Credibility by praising PM?
In the democratic zone of Western Europe and North America, it is hard to think of Opposition leaders cheering on the government.
Three high-profile Congress leaders, though none with a political following — Jairam Ramesh, Abhishek “Manu” Singhvi and Shashi Tharoor — have recently suggested that Prime Minister Narendra Modi should not only be criticised but also sometimes be praised (for good deeds) in order for the Congress to carry credibility.
There are two underlying assumptions here — that the Congress no longer has credibility, and that the way to win this back is by backing Mr Modi rather than by the party laying out its own credo and, above all, living by it. The last, especially, seems a thought from a bygone era that clearly seems silly to the highly educated, upper crust individuals in the Congress. But surprisingly Mr Tharoor did not live by his own recommendation when his strong BJP contender was snapping at his heels in the recent Lok Sabha polls in Thiruvananthapuram.

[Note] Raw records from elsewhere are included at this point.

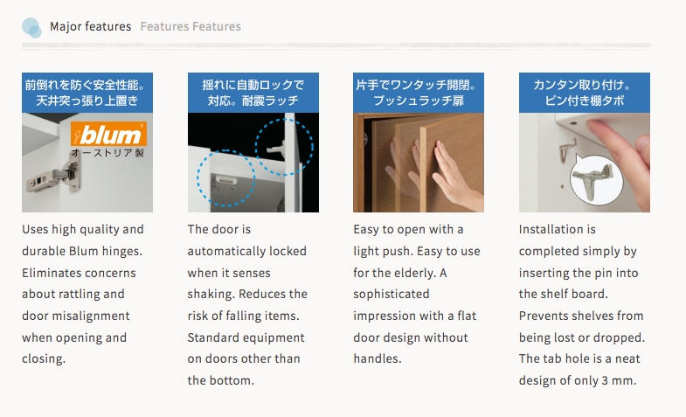Click the gray Features Features subtitle
686x417 pixels.
[191, 26]
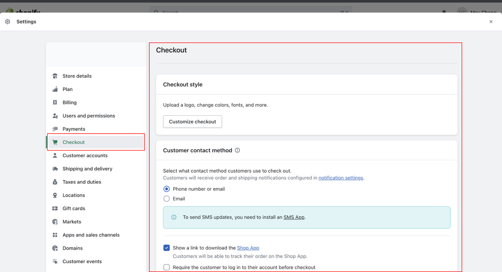Screen dimensions: 502x272
Task: Click info icon beside Customer contact method
Action: (x=237, y=151)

If there is any traction in any of this, Mr Ramesh, who started the praise-Modi campaign with the remark that Mr Modi was “not all negative”, might again think to give the lead by cataloguing the PM’s positive actions that cry out for endorsement. In the democratic zone of Western Europe and North America, it is hard to think of Opposition leaders cheering on the government. Britain’s Tony Blair is an outlier, but he ended up splitting Labour to become PM, and now there is nothing left of him or his party. The “case-by-case” approach now being propagated belongs to the bureaucratic milieu, not the political or ideological arena.